**Task to carry out:** If a record holds a picture, omit that picture and copy everything else exactly.

________________________

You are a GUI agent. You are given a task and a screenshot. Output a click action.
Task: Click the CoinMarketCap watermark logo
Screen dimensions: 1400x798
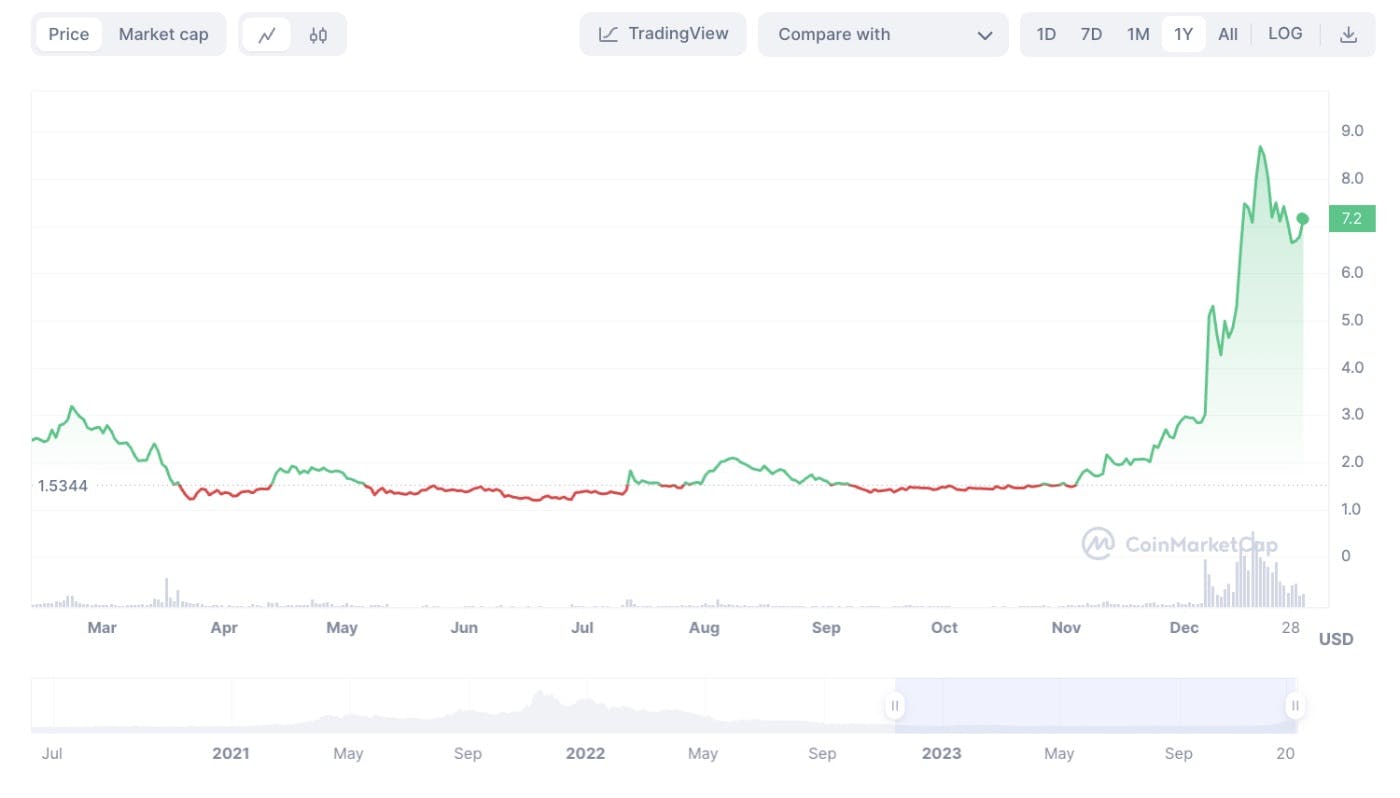[x=1098, y=544]
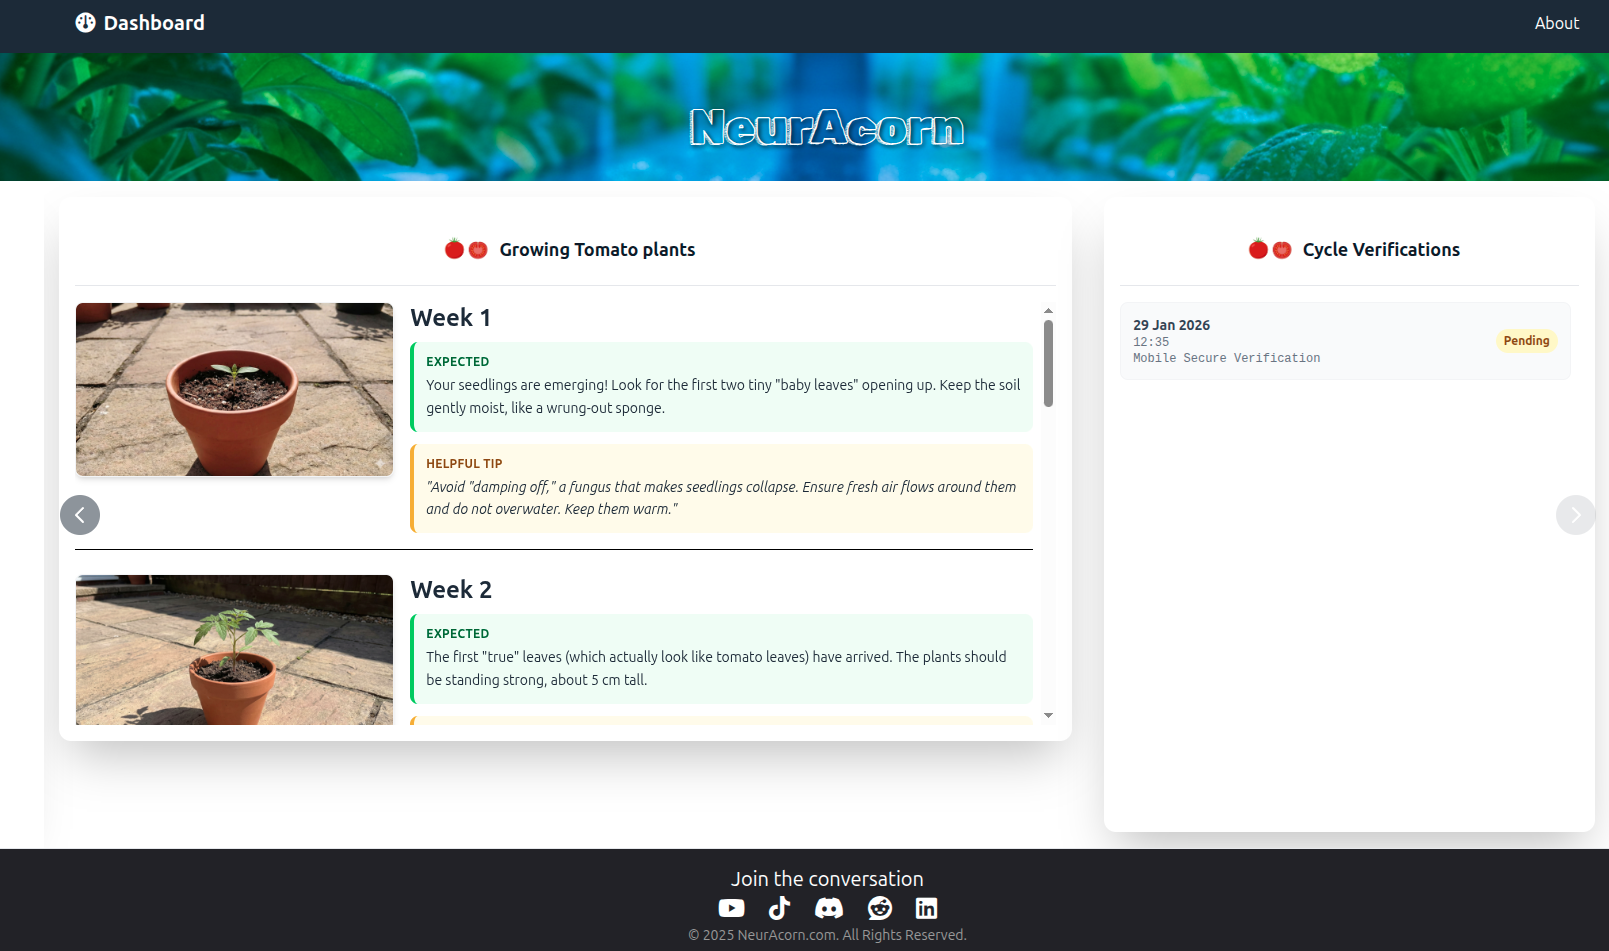Click scrollbar up arrow in weeks list
The height and width of the screenshot is (951, 1609).
(x=1048, y=311)
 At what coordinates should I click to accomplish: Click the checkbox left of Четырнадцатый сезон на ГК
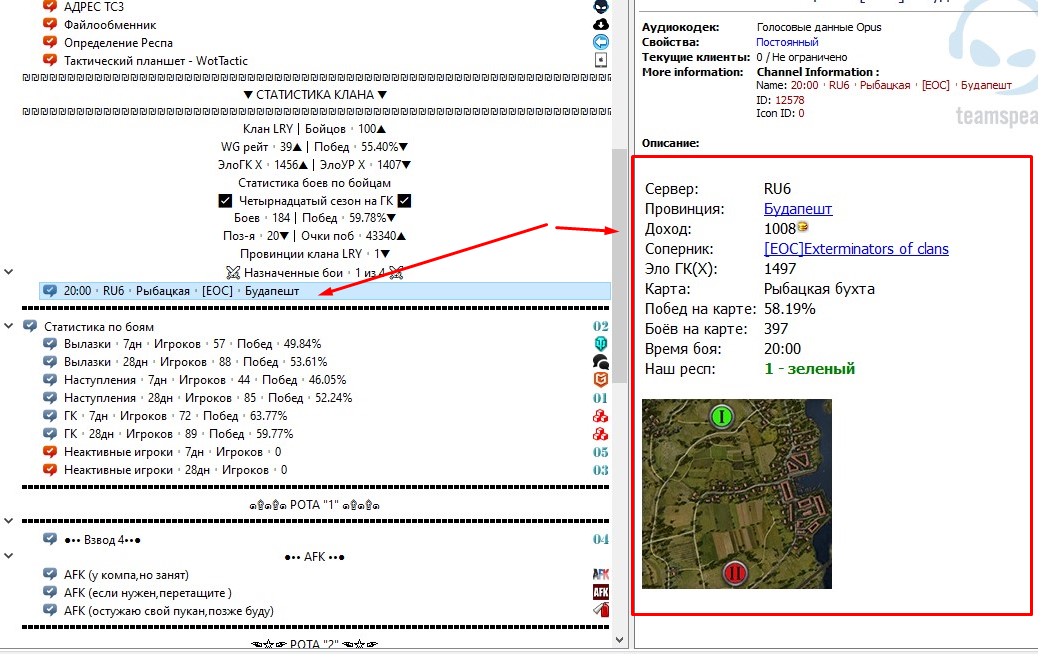point(225,201)
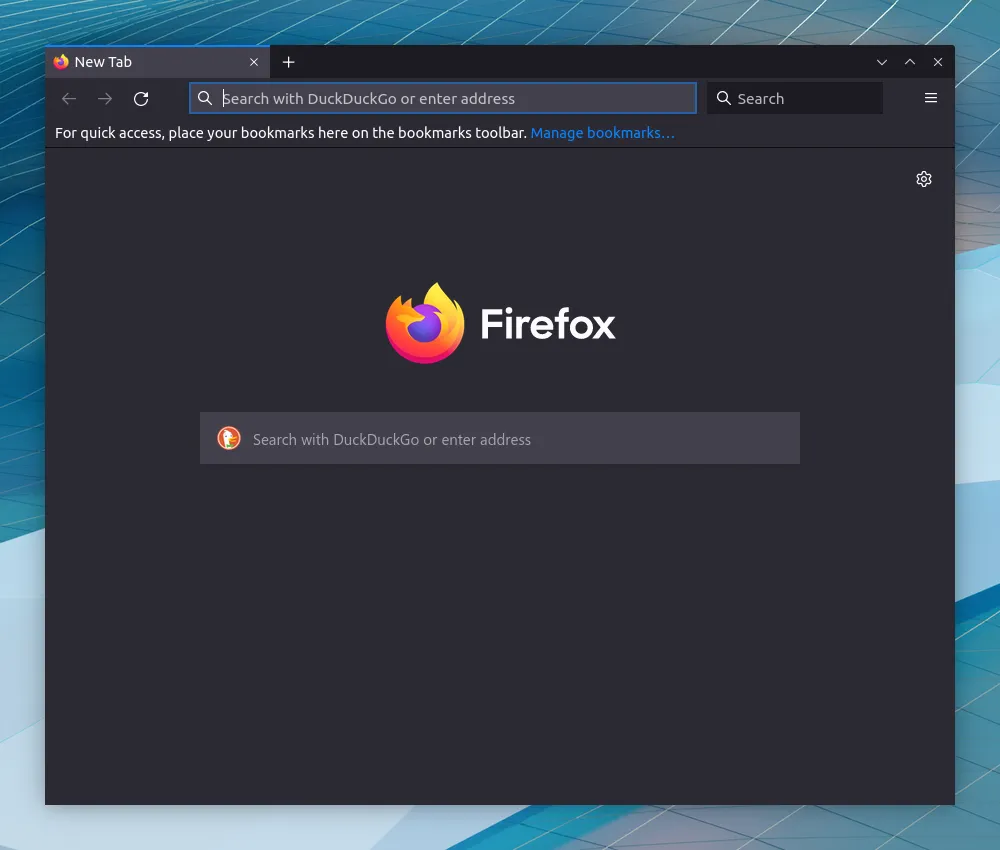Click the magnifying glass in the address bar

click(205, 98)
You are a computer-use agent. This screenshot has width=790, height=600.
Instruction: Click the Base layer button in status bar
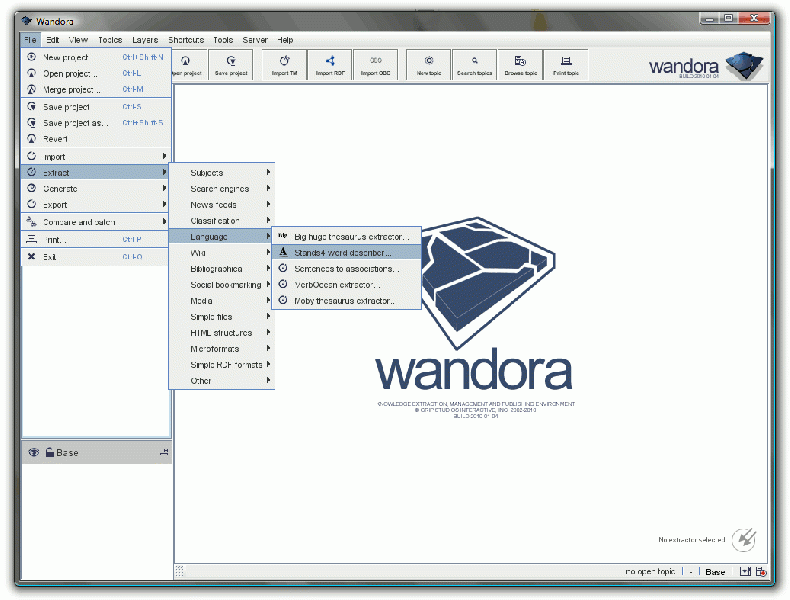coord(715,572)
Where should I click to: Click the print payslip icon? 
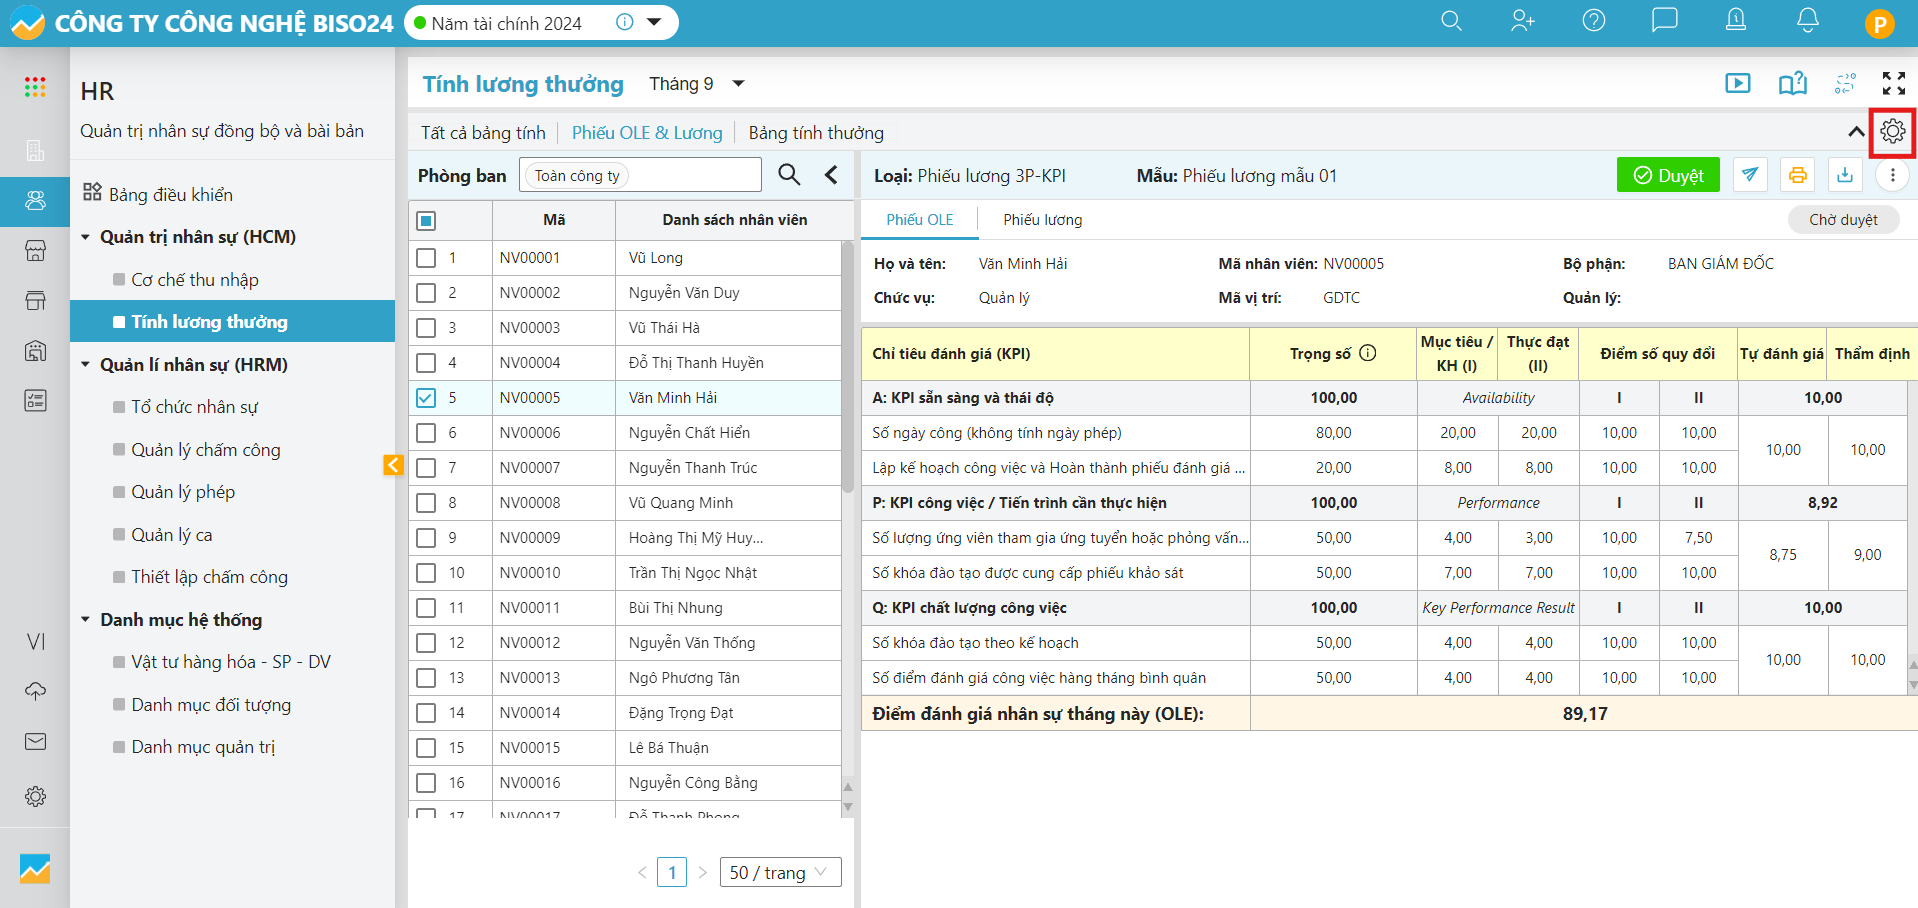click(x=1797, y=175)
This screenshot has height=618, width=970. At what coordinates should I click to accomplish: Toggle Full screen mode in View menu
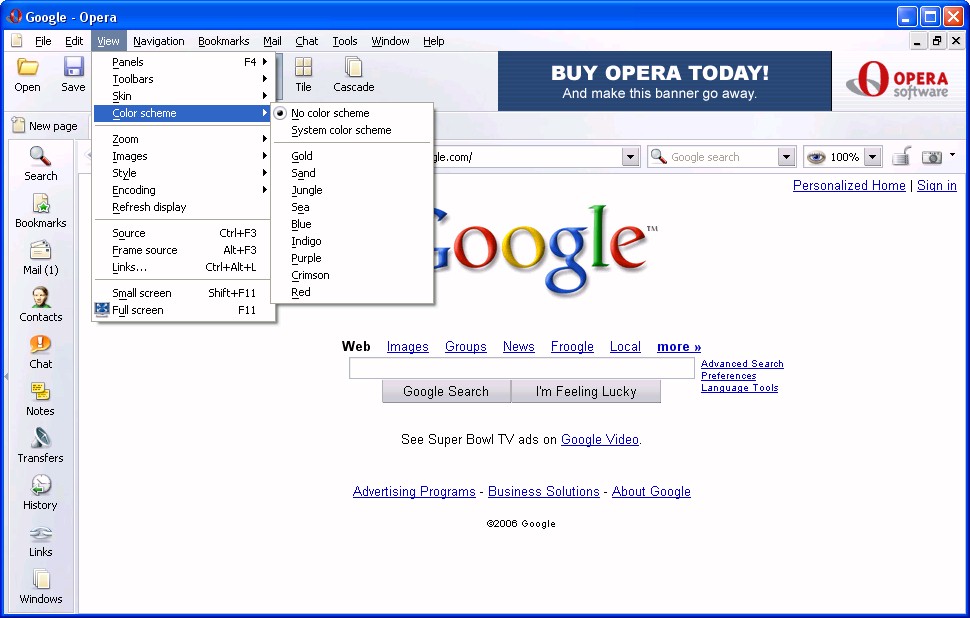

________________________

**Answer box:**
You are a GUI agent. You are given a task and a screenshot. Output a click action.
Task: Click the CoinMarketCap watermark logo
Screen dimensions: 1400x798
[x=1098, y=544]
Click scrollbar up arrow in weeks list
The height and width of the screenshot is (951, 1609).
(x=1048, y=311)
 At what coordinates should I click to accomplish: Click the checkbox left of Четырнадцатый сезон на ГК
point(225,201)
Click the magnifying glass in the address bar

click(205, 98)
You are a computer-use agent. This screenshot has width=790, height=600.
Instruction: Click the Base layer button in status bar
coord(715,572)
Where should I click to: Click the print payslip icon? 
click(x=1797, y=175)
This screenshot has height=618, width=970. At what coordinates should I click to accomplish: Toggle Full screen mode in View menu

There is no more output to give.